Man Ray poses an interesting challenge for an institution like the Jewish Museum: how to frame an exhibit about a Jewish artist who, throughout his career, denied his Jewishness?
Few people know that the famous avant-garde artist and photographer was born Michael Emmanuel Radnitzky to Russian Jewish immigrants. Ray, who spent most of his adult life in Paris, cast aside not only his Jewish identity, but also much of his American one, disappearing almost entirely into the role of a European dadaist and surrealist.
Rather than sidestepping a seemingly uncomfortable issue, the Jewish Museum has put it front and center, titling the show “Alias Man Ray: The Art of Reinvention” and making Ray’s enigmatic, contradictory persona its focus.
Few artists have been so simultaneously narcissistic and self-effacing. His self-obsession comes across in all the self-portraits he did in different media – from photographic to sculptural to abstract to conceptual. If there’s a signature image to this show, it’s his 1933 “Auto Portrait,” a wooden box containing a bronze cast of his face cushioned by crumpled newsprint. He looks out defiantly as if enduring the indignity of popular opinion.
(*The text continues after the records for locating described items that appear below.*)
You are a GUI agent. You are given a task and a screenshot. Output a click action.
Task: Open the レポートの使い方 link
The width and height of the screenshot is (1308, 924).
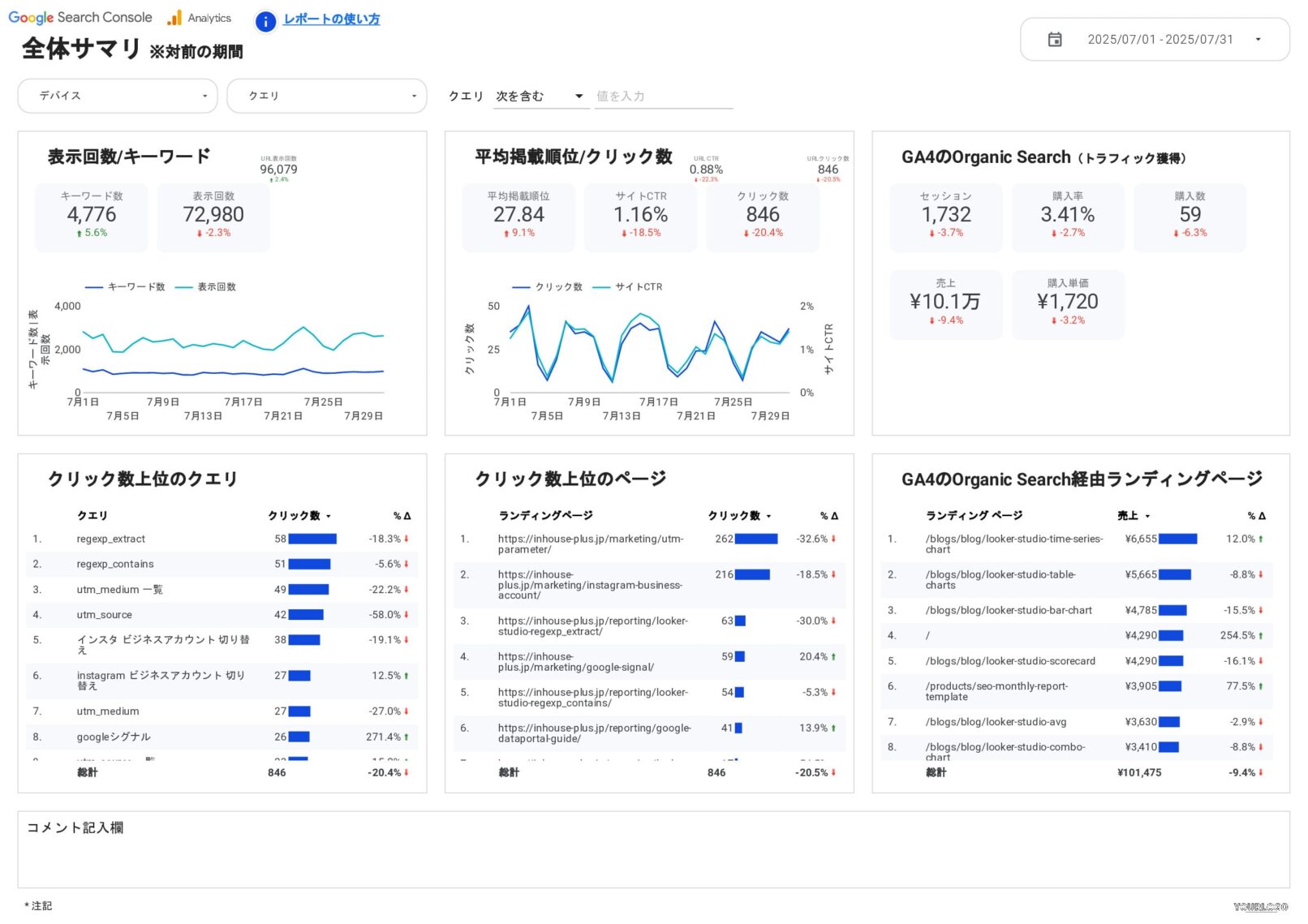pyautogui.click(x=331, y=19)
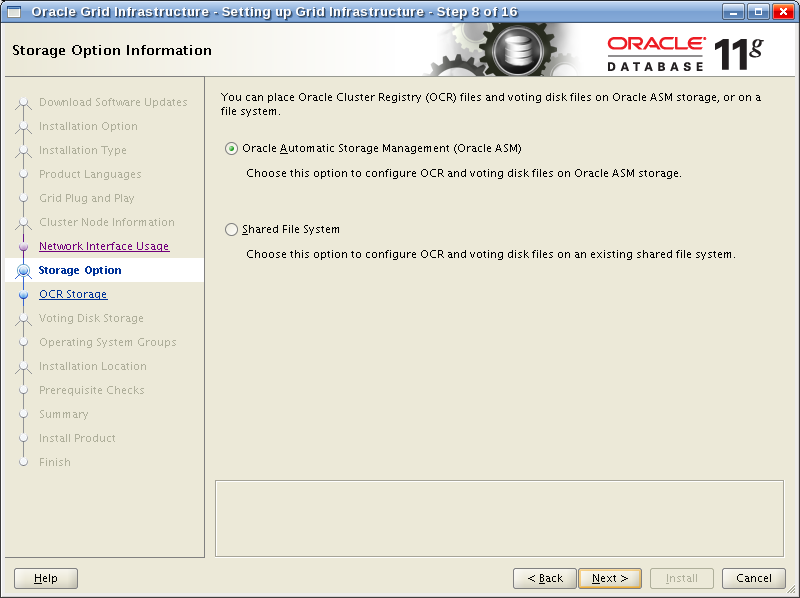Jump to the OCR Storage step link
The width and height of the screenshot is (800, 598).
click(x=72, y=294)
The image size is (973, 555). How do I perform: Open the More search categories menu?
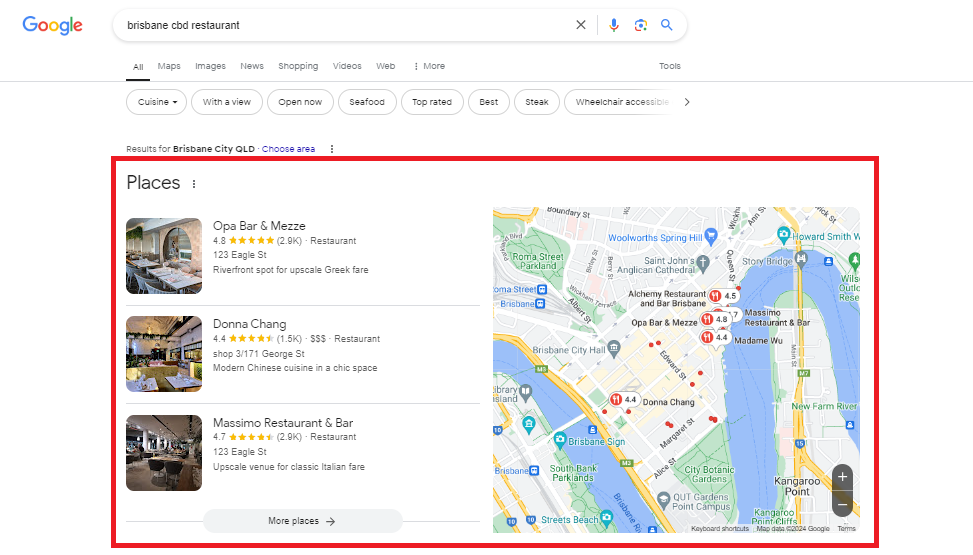[429, 66]
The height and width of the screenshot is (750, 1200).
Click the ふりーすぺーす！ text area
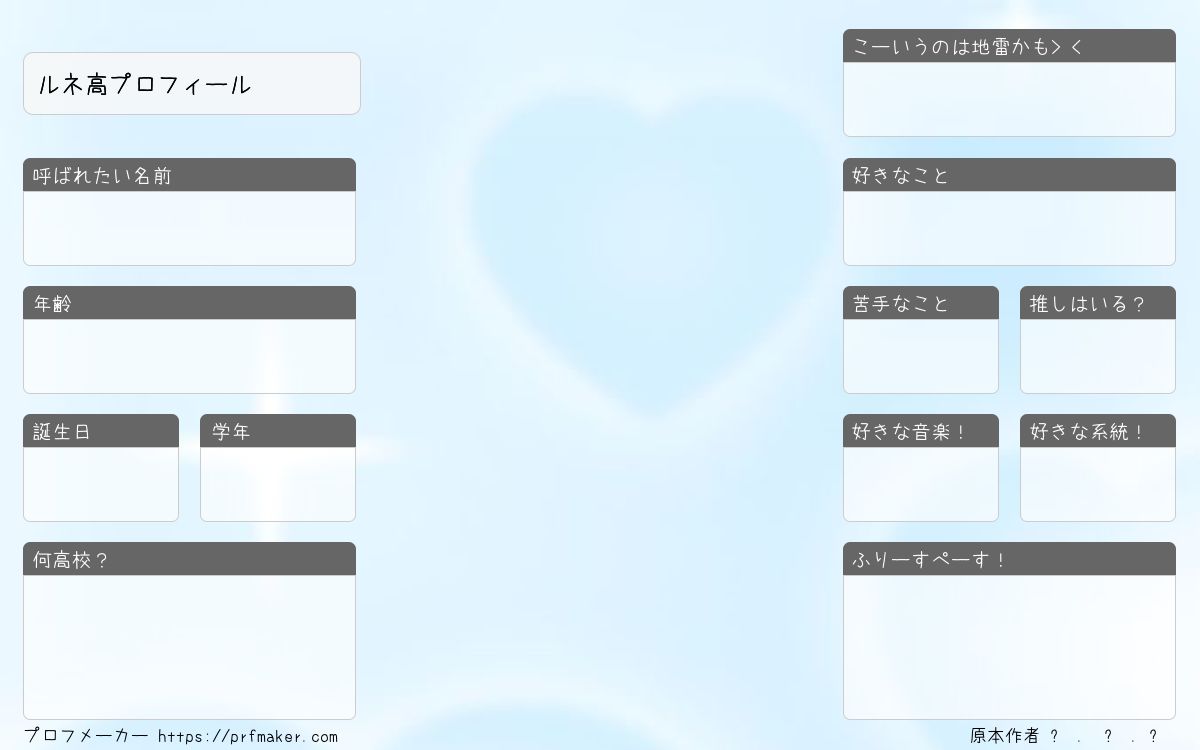coord(1009,647)
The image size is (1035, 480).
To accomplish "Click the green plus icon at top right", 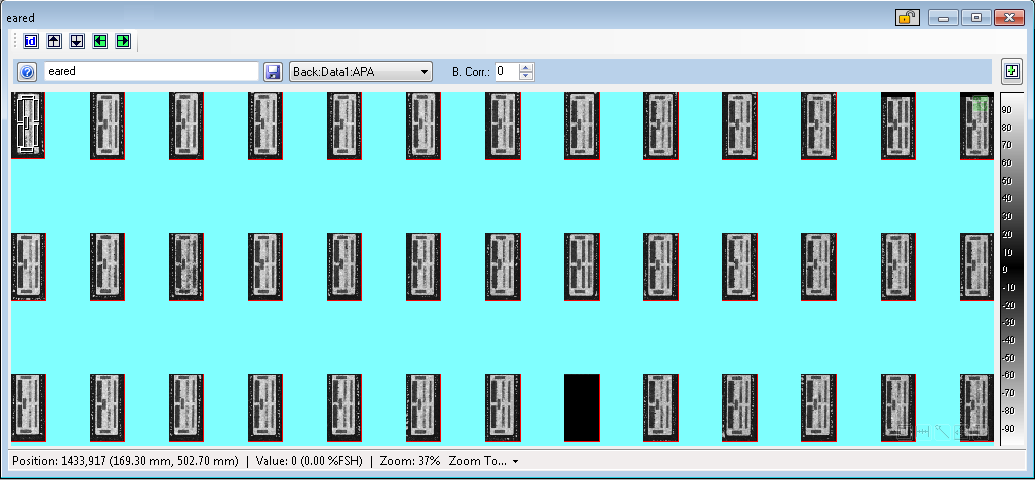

It’s an odd stance for an artist who delighted in surrealist tricks and for whom being misunderstood might be considered part of the game. But Ray had his own mixed feelings about himself and his work, especially his role as a photographer. He alternated between calling it an art form to dismissing it as purely a mechanical process. He resented his financial dependence on commercial work, but take a look at his self-portrait as a big-time fashion photographer. He’s scowling, as always, but clearly enjoying the power.
The more his fame as a photographer grew, the more he insisted that he was really a painter, but it’s hard to find a painting in this show that doesn’t look like it’s by someone else, whether Picasso, Matisse, Marcel Duchamp or Giorgio de Chirico. As for the surreal objects dutifully included here, such as the flatiron with the nails or the metronome with eye, they have lost much of their potency through over-familiarity – a problem for any art form too reliant on surprise.
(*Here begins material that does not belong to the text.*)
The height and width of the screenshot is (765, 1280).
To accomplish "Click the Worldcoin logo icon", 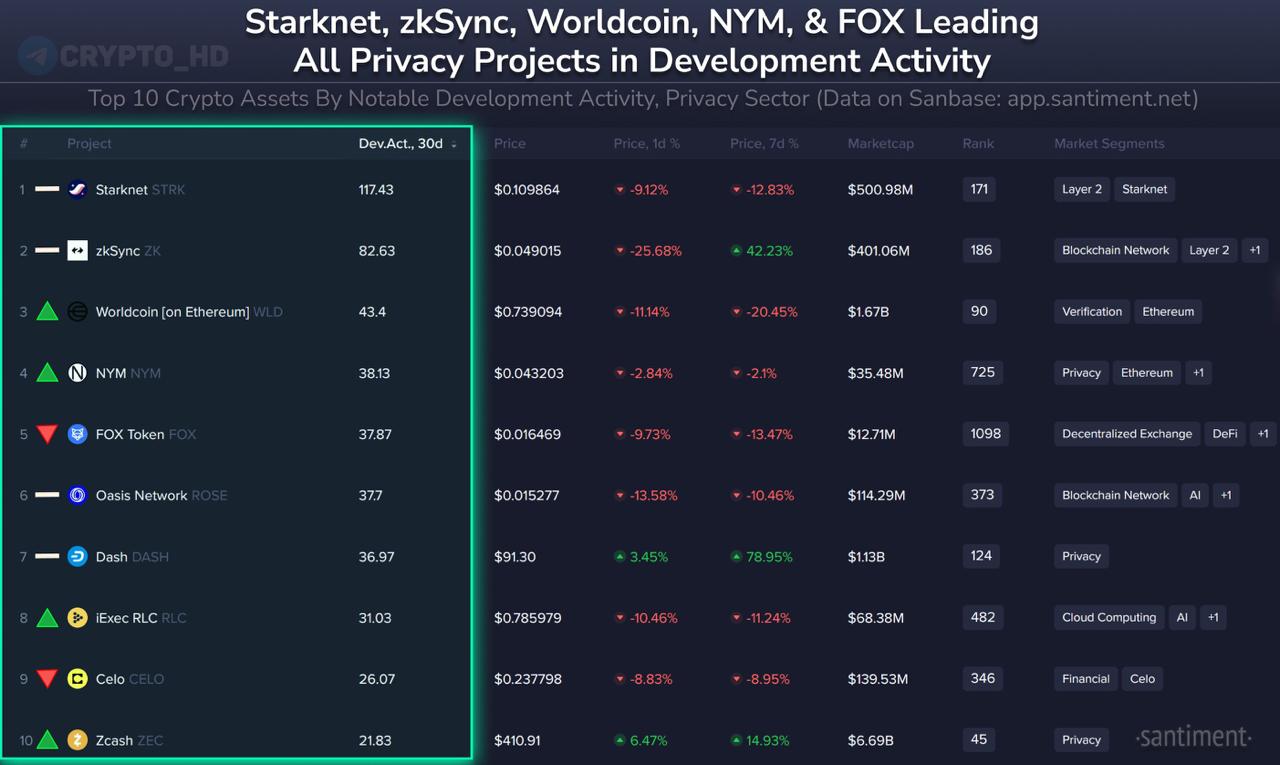I will (77, 312).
But Ray was a great photographer and shouldn’t that be enough? He arrived in Paris at the perfect time (1922) to do portraits of such literary greats as Ernest Hemingway, Gertrude Stein, James Joyce, and the dying Marcel Proust.
There are also portraits here of two of that period’s most fascinating women, Kiki of Montparnasse and the American photographer Lee Miller, both of whom were lovers. Kiki — model, actress, singer, artist – is the owner of that nude back on which Ray superimposed the F-shaped holes of a cello.
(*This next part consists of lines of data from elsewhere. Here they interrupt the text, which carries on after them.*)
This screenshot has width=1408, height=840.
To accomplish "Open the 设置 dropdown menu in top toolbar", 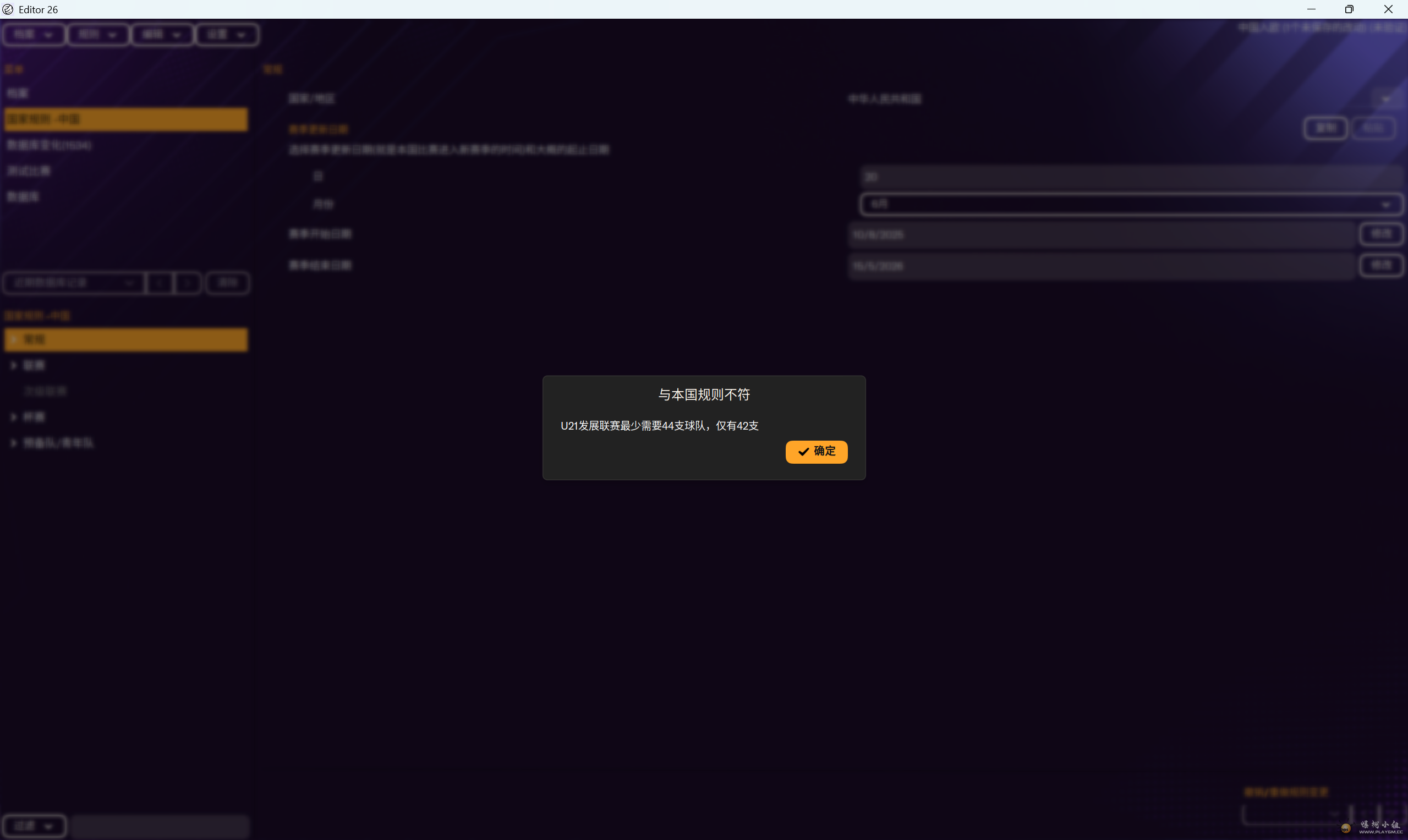I will pos(227,35).
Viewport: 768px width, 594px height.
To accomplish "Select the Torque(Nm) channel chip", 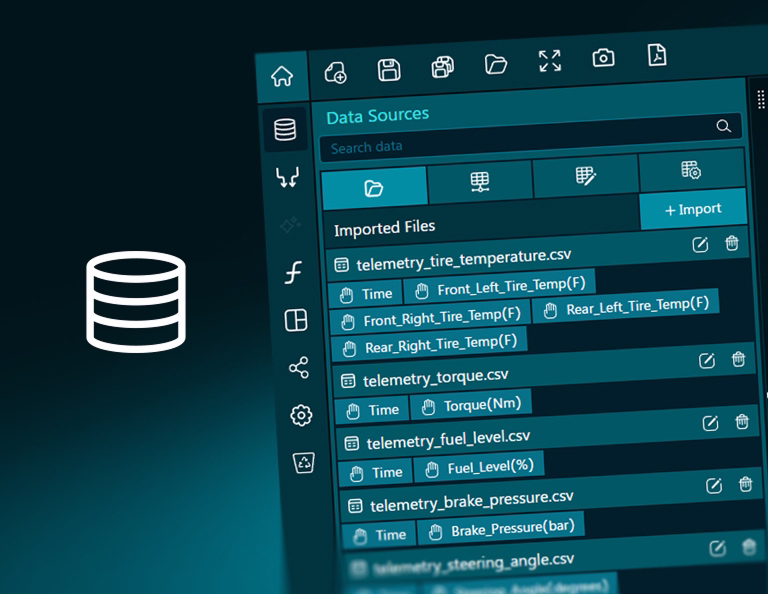I will coord(471,405).
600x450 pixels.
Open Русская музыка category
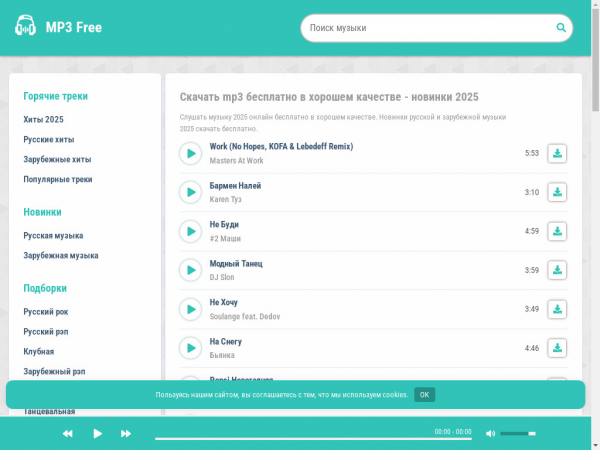click(53, 235)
His greatest innovation was his so-called “Rayograph,” or cameraless photograph, in which objects were placed directly onto print paper, creating dreamlike abstractions of hands, combs, coils of string and other ordinary things.
Sometimes there was cross-fertilization between the society portraits and the artistic work, as when he accidentally double-exposed the face of one of his subjects, the Marquise Casati, giving her two pairs of eyes. The marquise loved it so much that she ordered dozens of prints and sent them all over Paris.
An early gallery is devoted to work Ray did between 1912 and 1915 when he lived in an artist colony in Ridgefield Park, N.J.. There, he and his companion and later wife, poet-painter Adon Lacroix, were part of a small bohemian community.
At the time, Ray was doing serious Cezanne-like and cubist landscapes, but a better indicator of his future was the dadaist journal he and Lacroix collaborated on. It consisted of only four pages and the issue shown here, number O, was the only one they ever did. They called it The Ridgefield Gazook and the front featured a scratchy pen drawing of two copulating grasshoppers.
Hidden among the stick-like legs, you can just make out the letters that spell “Man Ray.” It was a strategy of concealment that he would pursue for the rest of his life.